Die Stadtverwaltung verweist auf den Personalzuwachs. Man habe nach jahrelangem Rückgang nun wieder mehr Mitarbeiter zur Verfügung, einige würden noch eingelernt. Im Sommer würden „sehr viele Pass- und Ausweisdokumente nachgefragt, was viele Kapazitäten bindet“, erklärt der Stadtsprecher Oliver Hillinger. Das sei auch in den Vorjahren schon vorgekommen. Auch deshalb seien die Wartemarken so schnell vergriffen gewesen. Wer eine bekomme, der soll sicher sein, „am betreffenden Tag im Bürgeramt vorsprechen zu können“.

Dieses Bedürfnis dürften alle Bürger empfinden, die ins Bürgerbüro kommen. Deshalb sind sie teils sehr früh da, um eine Wartemarke zu ziehen – auch das bildet sich in den Daten der Echtzeit-Ampel ab. Wer sich – wie früher – erst im Lauf des Vormittags anstellt, hat oft das Nachsehen.

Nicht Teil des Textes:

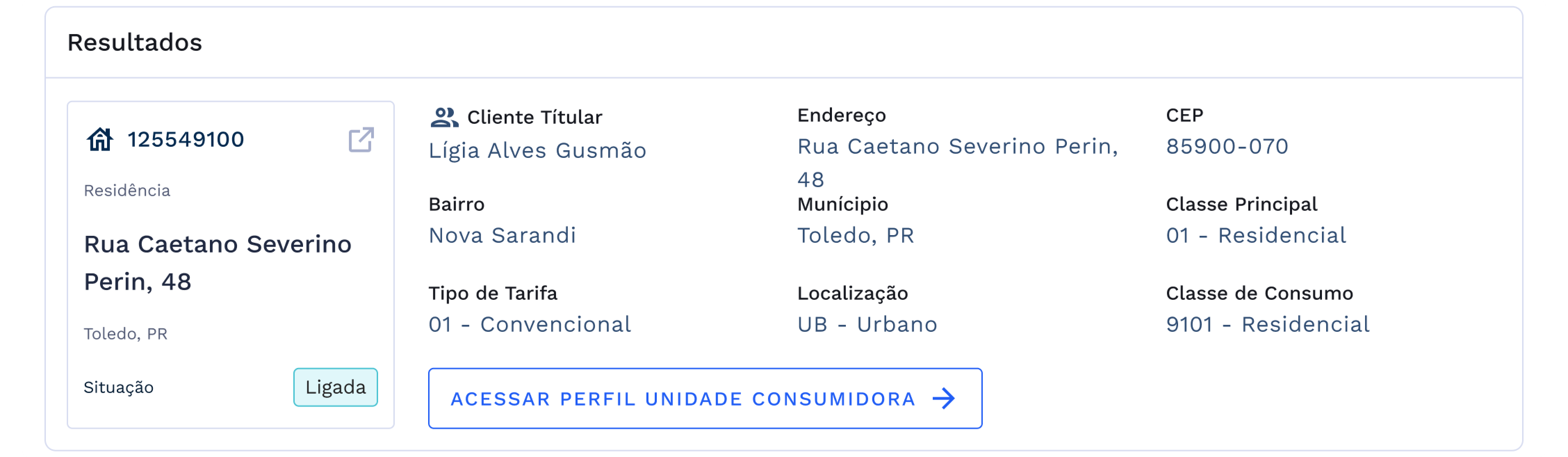Click the titular name Lígia Alves Gusmão
Image resolution: width=1568 pixels, height=457 pixels.
coord(538,151)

Dass so etwas immer wieder vorkommt, bestätigt auch die Stadt. Wie viele Wartemarken an einem Tag ausgegeben werden, hänge von der aktuellen Personalstärke, gebuchten Online-Terminen und der Dauer der Anliegen ab. Auch abhängig vom morgendlichen Andrang sei die letzte Wartemarke mal früher, mal später weg.

Entspannung nicht in allen Bürgerbüros

Im Herbst zeichnet sich bislang eine gewisse Entspannung ab. Noch im Juli waren während rund Dreiviertel der Öffnungszeit aller Bürgerbüros alle Wartemarken vergeben, wie die Datenauswertung zeigt. Im September hat sich das gedreht, nun haben Bürger insgesamt wieder etwas bessere Chancen, auch im Lauf des Tages noch eine Wartemarke zu ergattern.

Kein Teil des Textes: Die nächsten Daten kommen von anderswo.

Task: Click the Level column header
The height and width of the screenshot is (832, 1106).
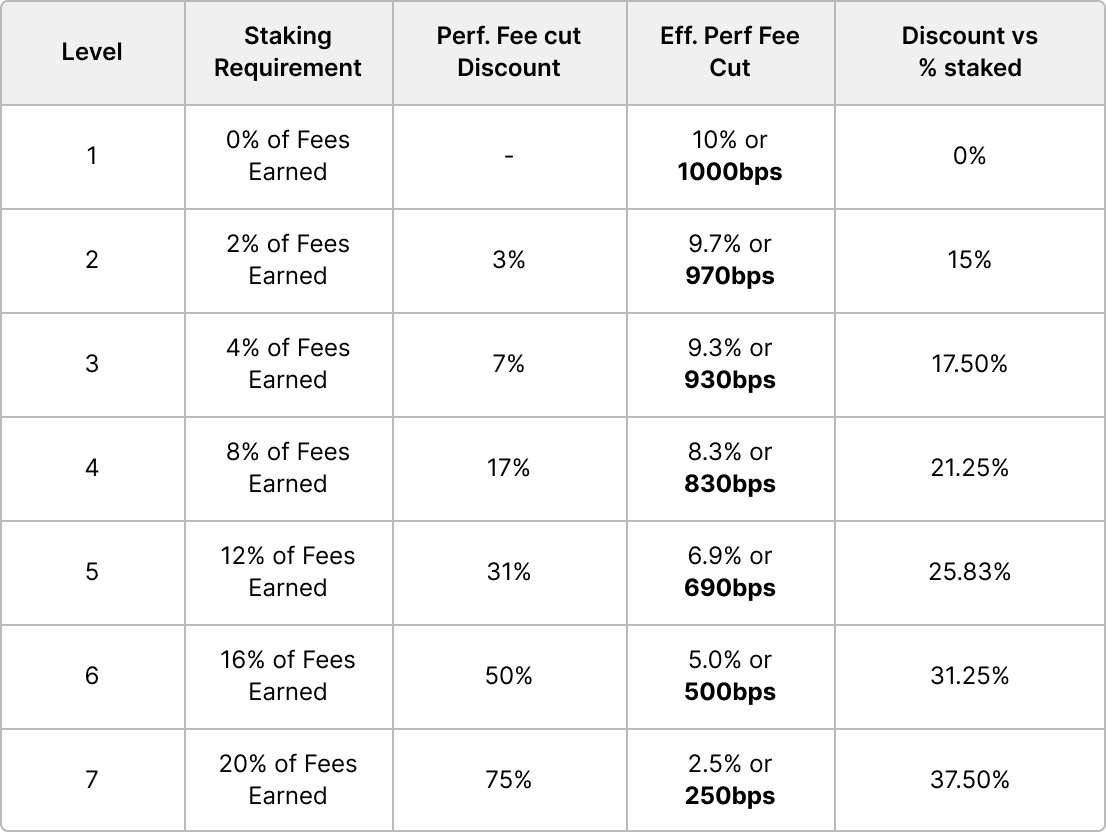Action: pyautogui.click(x=92, y=52)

Wird jetzt bei den Bürgerbüros alles gut? Noch zeichnet sich nicht überall Entspannung ab. In Botnang und Bad Cannstatt sind auch im September die Wartemarken häufig vergriffen gewesen, das Bürgerbüro Süd war zuletzt für Laufkundschaft geschlossen und soll im Oktober ganz schließen. „In diesen drei Bürgerbüros ist das Besucheraufkommen im Verhältnis zum zur Verfügung stehenden Personal sehr hoch, sodass sich Wartezeiten ergeben“, konstatiert Stadtsprecher Hillinger.

Auch im wieder eröffneten Bürgerbüro in Stuttgart-West sind Wartemarken weiterhin rar. „Ich würde vermuten, dass Daten für die Taskforce Bürgerbüros essenziell sind“, sagt Marc Höfling, „denn sie zeigen ja, dass der Bedarf größer ist als das Angebot“. Im Laufe des Herbsts werden auch die Daten zeigen, ob der Personalaufbau in den Bürgerbüros ausreicht, damit wieder das Serviceniveau aus früheren Jahren erreicht wird.

Daten zu den Bürgerbüros

Daten
Die Daten aus dem Echtzeit-Wartezeitenmodul auf der städtischen Homepage, die wir auswerten, werden wochentags automatisch alle sechs Minuten erfasst. Sie zeigen, welche Bürgerbüros als geöffnet oder geschlossen angezeigt werden, ob noch Wartemarken verfügbar sind, sowie eine Schätzung der Wartezeit.

Bürgerservice
Aktuell sind 17 von 22 Bürgerbüros in Stuttgart geöffnet. Das Bürgerbüro Süd soll ab dem 13. Oktober bis Jahresende vollständig geschlossen bleiben, das Büro in Degerloch ab Januar wieder öffnen. Wegen Personalmangel bleiben außerdem die Büros Feuerbach, Nord, Untertürkheim und Plieningen bis auf Weiteres zu.